You really should do at least a 75 gallon if you're not planning on getting a larger tank in the future. But, if it's just one oscar and no tank decorations when it gets bigger a 55 should be ok. With my fish I used a 55 gallon to start and after a couple months stepped up to a 140 gallon. Also, the footprint of a 55 is 48x12x18, a 75 gallon footprint is 48x15x24, not much difference in footprint but the extra space front to back and height will make for a happier oscar.

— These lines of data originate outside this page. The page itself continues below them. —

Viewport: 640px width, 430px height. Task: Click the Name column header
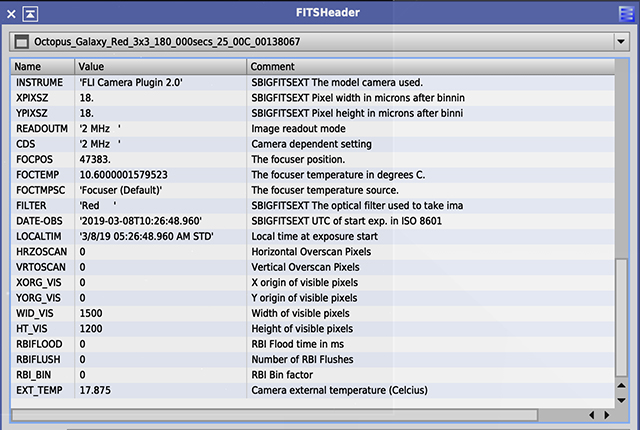tap(42, 66)
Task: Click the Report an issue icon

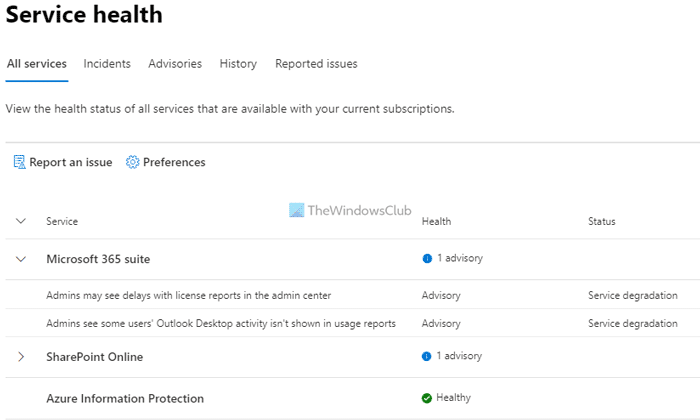Action: click(19, 162)
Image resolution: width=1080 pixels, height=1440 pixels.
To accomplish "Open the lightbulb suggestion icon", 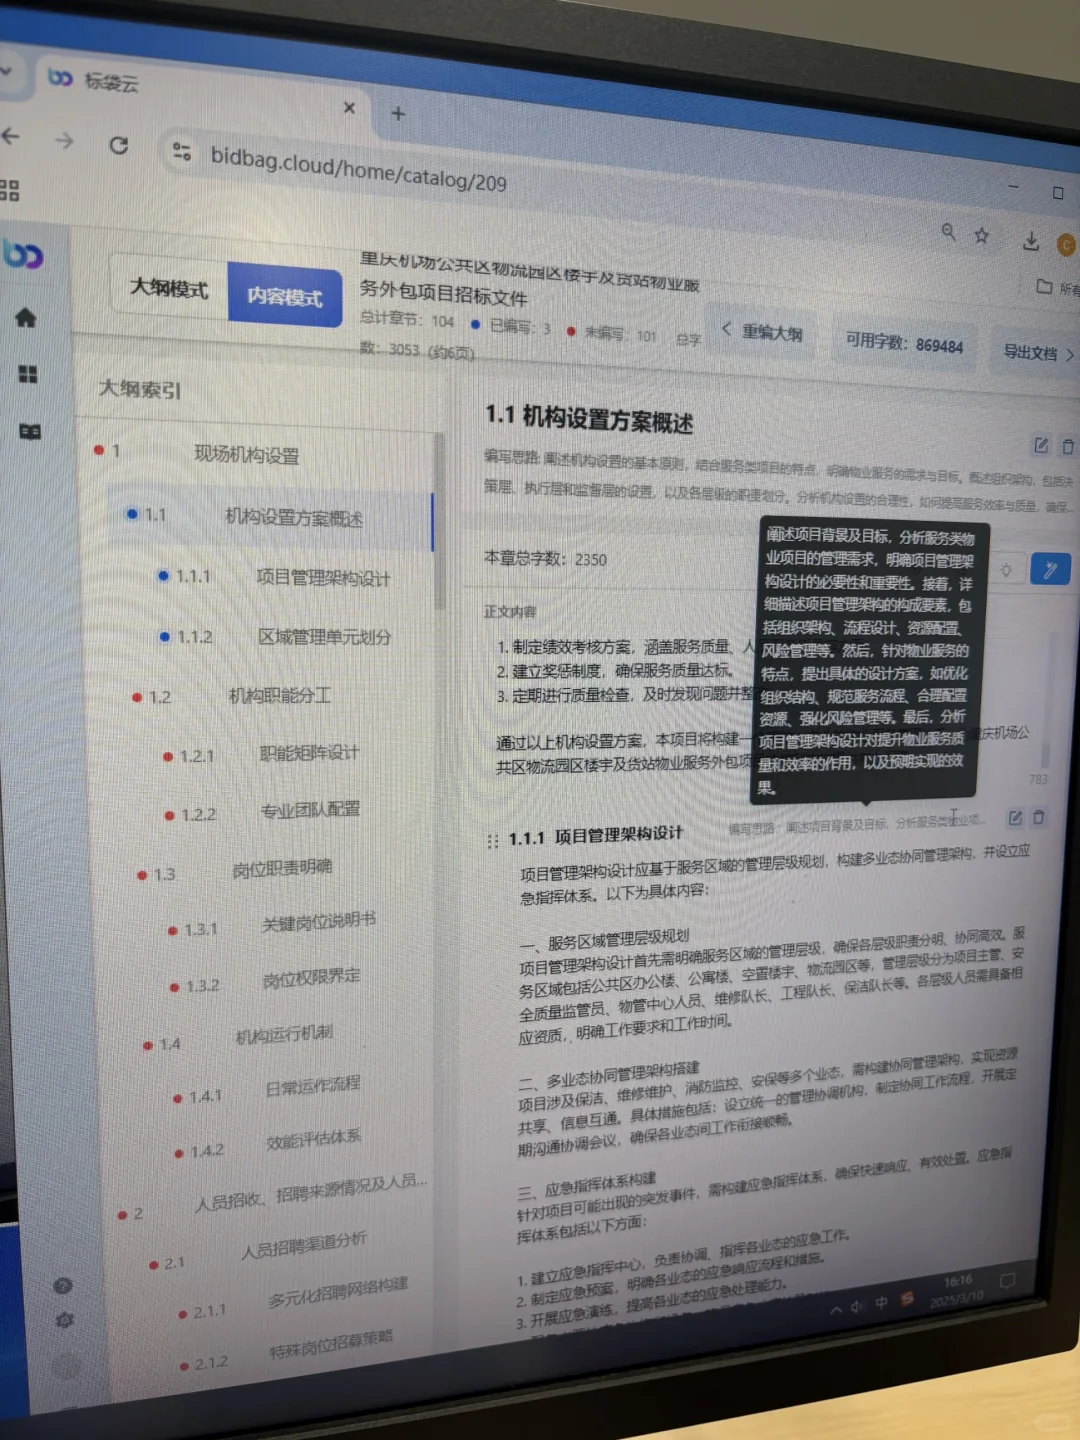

Also, I have 2 oscars that are about 5 years old, if I had one of them in a 55 gallon, it wouldn't be able to turn around because of how long they are.


----------



## herny (Nov 30, 2007)

o becsaue my 55 i have no i mite have to get ride of becasue i mite get a 125 or its a 175 can not remmber but i woukld use the 55 for the oscar and the bigger tank for like a http://www.cichlid-forum.com/profiles/species.php?id=2 one of these guys they are my new favs


----------



## Big Vine (Feb 26, 2007)

I agree about the 75 gal. recommendation for an oscar by itself.
My 9" oscar is barely even a year old now, and he definitely looks like he'll fill out the tank quite nicely on his own---especially when I compare him to the older behemoths I see in some of the fish shops! You'll notice in my sig. that I've got a salvini tankmate in with mine. So far, so good, but it took a lot of experimenting to get this right---and neither of the fish are fully matured yet, so there's still no guarantees it'll work out in the long-run. So, to save yourself and your fish a lot of heartache, I highly recommend sticking with a single oscar with no tankmates in a 75 gal. tank. :thumb:



Oneeyedgeckz said:


> the footprint of a 55 is 48x12x18, a 75 gallon footprint is 48x15x24, not much difference in footprint


It should be noted that this appears to be in reference to a 75 gal. _tall_.
My standard 75 gallon is 48"L x 18"W x 20"H, which provides a significant increase in footprint size when compared to a standard 55 gal. tank. :wink:

BV


----------



## moneygetter1 (Jan 8, 2006)

herny said:


> o becsaue my 55 i have no i mite have to get ride of becasue i mite get a 125 or its a 175 can not remmber but i woukld use the 55 for the oscar and the bigger tank for like a http://www.cichlid-forum.com/profiles/species.php?id=2 one of these guys they are my new favs


 8) You'll probably end up w/ only 1 fish in that 125g if you choose to get that *Nandopsis haitiensis *. Tankmates will be very difficult. Why not sell 'Pop' on the 125g & get the oscar as well as a couple of other semi-agressive similar sized cichlids?? Just a thought. 'T'


----------